【お題】不採用はラッキーだったのかもしれない

今週のお題「最近のラッキー」

 最近、応募したアルバイトは不採用だった。面接は、とてもうまくいった。絶対に採用されると思っていた。16年ぶりの外でのお仕事はここなのだろうと、働く気満々だった。バイト情報サイトを通じて、不採用の連絡がきたのは夕食を作っている最中だった。泣いた。ホルモンバランスのせいか、お腹が空いていたからなのか、悔しくて悔しくて仕方がなかった。

「面接うまくいったんだよ?」

 夫に何度も愚痴った。

「そりゃ相手は、いろんな人と面接しているからね。相手が合わせるのが上手なんだよ。それに君は、バイトに面接に来た人であるのと同時に、その店のお客さんでもあるからね。いい印象を与えなきゃいけないんだよ」

 慰めてほしかった。

 しかし、数日経って考える。不採用だったことは、むしろラッキーだったのかもしれない。応募先は体育会系の企業で、のんびりしている私には合わなかったかもしれない。どんな仕事も真剣に取り組む私だけど、何かの拍子に嫌になって逃げ出していた可能性もある。

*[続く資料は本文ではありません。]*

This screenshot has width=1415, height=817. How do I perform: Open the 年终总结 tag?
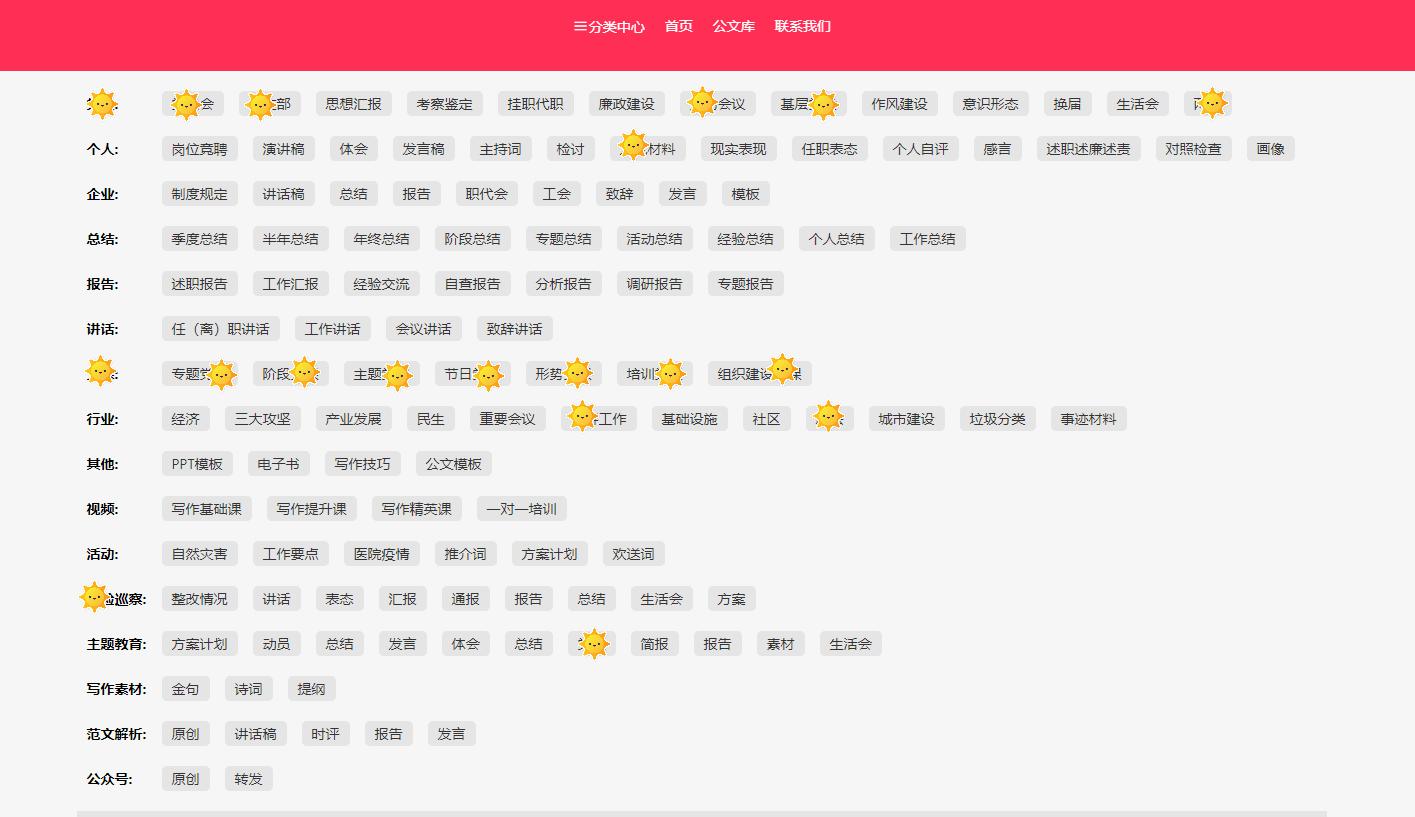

 それに不採用だったことで、趣味の小説やエッセイに打ち込める時間もできた。物価は高いし、息子の塾の費用も高い。高いものばかりだ。スーパーに行くたびに小さく唸っている。本当は、少しでも余裕が欲しい。小説やエッセイを書きたいなんて言っていたら怒られそうだ。

 最近、私の住む街ではクマ騒動が起きている。もしバイトに採用されていたら、出勤途中にクマと鉢合わせしていたかもしれない。そう考えると、不採用は命拾いだったのではないか。

 たぶん、違う。でも、そういうことにしておく。

 全ての出来事にはきっとなにかしらの理由があるのだと思う。